The Fordyce apparatus was an open tube system, having in the exhaust tube a valve which was normally closed. This valve was actuated by a diaphragm, and was opened pneumatically by the insertion of a carrier. There is a by-pass around the diaphragm, through which the partial vacuum of the tube is gradually re-established after the controlling valve is closed, just as in Libby's device. It is in principle the Libby valve, except that it is differently controlled. The means Fordyce employed to control his valve were a second tube leading from the outside chamber of the diaphragm to the sending point, having at the sending point a valve which was opened mechanically by the insertion of a carrier. This momentary opening allowed full atmospheric pressure to reach the outside of the diaphragm through the tube, and caused the main valve to open. The controlling valve at the end of the tube closed as soon as the carrier went forward, and the length of time which the main valve remained open was regulated, as in the Libby device, by the size of the by-pass. There was normally no flow of air through the Fordyce system. It did not operate, as Libby's does, by a restriction of the normal flow, caused by the introduction of a carrier.

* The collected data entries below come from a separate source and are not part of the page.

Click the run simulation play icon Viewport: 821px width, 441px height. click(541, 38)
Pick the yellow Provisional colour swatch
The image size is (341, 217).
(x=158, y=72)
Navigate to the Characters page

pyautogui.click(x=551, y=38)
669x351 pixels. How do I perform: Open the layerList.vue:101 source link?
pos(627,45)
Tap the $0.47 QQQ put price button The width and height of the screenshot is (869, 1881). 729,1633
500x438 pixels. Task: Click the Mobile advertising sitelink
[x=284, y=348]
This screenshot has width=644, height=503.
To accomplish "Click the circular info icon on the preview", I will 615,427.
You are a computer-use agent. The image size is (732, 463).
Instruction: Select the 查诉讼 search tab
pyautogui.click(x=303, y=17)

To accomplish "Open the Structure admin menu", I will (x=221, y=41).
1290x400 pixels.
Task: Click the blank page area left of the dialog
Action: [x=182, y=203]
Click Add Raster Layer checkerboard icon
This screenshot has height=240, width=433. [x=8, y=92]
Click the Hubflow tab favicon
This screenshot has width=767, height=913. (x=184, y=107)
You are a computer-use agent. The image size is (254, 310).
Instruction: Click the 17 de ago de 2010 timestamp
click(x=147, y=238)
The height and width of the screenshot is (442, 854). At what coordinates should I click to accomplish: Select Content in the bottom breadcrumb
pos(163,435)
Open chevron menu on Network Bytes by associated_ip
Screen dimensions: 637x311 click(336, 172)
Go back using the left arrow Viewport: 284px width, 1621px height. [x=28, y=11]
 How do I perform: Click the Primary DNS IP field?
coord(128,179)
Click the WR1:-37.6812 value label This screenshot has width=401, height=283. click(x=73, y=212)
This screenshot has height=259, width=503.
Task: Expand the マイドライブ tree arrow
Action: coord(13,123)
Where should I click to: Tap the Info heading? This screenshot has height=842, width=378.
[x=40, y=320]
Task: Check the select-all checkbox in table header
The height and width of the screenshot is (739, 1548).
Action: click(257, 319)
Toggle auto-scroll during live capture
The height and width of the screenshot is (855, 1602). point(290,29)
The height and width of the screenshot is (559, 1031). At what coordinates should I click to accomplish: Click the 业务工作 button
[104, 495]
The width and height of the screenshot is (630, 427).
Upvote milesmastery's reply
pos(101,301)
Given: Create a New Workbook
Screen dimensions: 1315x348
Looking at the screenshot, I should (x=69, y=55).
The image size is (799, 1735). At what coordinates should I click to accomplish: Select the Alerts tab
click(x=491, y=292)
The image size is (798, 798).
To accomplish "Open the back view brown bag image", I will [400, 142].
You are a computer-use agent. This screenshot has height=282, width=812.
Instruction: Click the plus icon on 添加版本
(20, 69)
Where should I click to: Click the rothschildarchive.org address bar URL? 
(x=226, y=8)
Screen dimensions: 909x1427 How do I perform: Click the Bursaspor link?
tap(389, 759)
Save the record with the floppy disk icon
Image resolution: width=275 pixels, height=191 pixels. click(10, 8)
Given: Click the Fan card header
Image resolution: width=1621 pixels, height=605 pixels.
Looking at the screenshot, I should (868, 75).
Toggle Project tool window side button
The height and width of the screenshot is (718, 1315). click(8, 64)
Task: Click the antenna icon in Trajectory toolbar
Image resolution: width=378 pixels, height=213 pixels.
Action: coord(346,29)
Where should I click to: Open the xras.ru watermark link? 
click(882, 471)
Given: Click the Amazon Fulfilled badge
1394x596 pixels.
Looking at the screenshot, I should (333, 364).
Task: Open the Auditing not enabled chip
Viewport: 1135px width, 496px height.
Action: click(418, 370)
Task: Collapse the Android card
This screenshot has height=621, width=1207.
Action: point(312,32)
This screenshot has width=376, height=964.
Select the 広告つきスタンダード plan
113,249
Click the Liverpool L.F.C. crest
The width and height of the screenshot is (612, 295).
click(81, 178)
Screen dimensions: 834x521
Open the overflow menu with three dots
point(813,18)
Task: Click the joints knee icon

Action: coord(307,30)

It is obvious that the controlling mechanism of the Fordyce apparatus is radically different from Libby's. Libby actuated his valve by the increase in the vacuum in the transmitting tube caused by the insertion of the carrier. He had no separate tube like Fordyce. Nobody before Libby had devised an open system in which the main valve was pneumatically actuated merely by changes in the vacuum of the tube caused by the introduction of a carrier. That was the basic idea of Libby's invention. To that extent he was a pioneer inventor.
The defendant's apparatus is not constructed on the Fordyce system. It has no second tube. The principal valve is controlled from the transmitting tube through a second diaphragm valve, as in the Libby device. It permits a normal flow of air and operates by the restriction of this flow caused by the carrier. It embodies the Libby principle and method of operation, rather than the Fordyce. The Fordyce apparatus and patent somewhat narrow the breadth attributed to Libby's invention by this court and the Circuit Court of Appeals in the case against the E.T. Slattery Company. But the Libby patent is still clearly entitled, in my opinion, to a construction which includes and covers the defendants' valve. The fact that the Circuit Court of Appeals, upon the Fordyce apparatus being called to its attention, refused to modify the mandate, so as to permit evidence concerning it to be considered in the Slattery Company Case seems to me a strong indication that that court so regarded the matter.
It follows that the plaintiff is entitled to a preliminary injunction in the usual form under claims 1 and 2. A reasonable time will be given to the defendants to alter their systems before the injunction takes effect.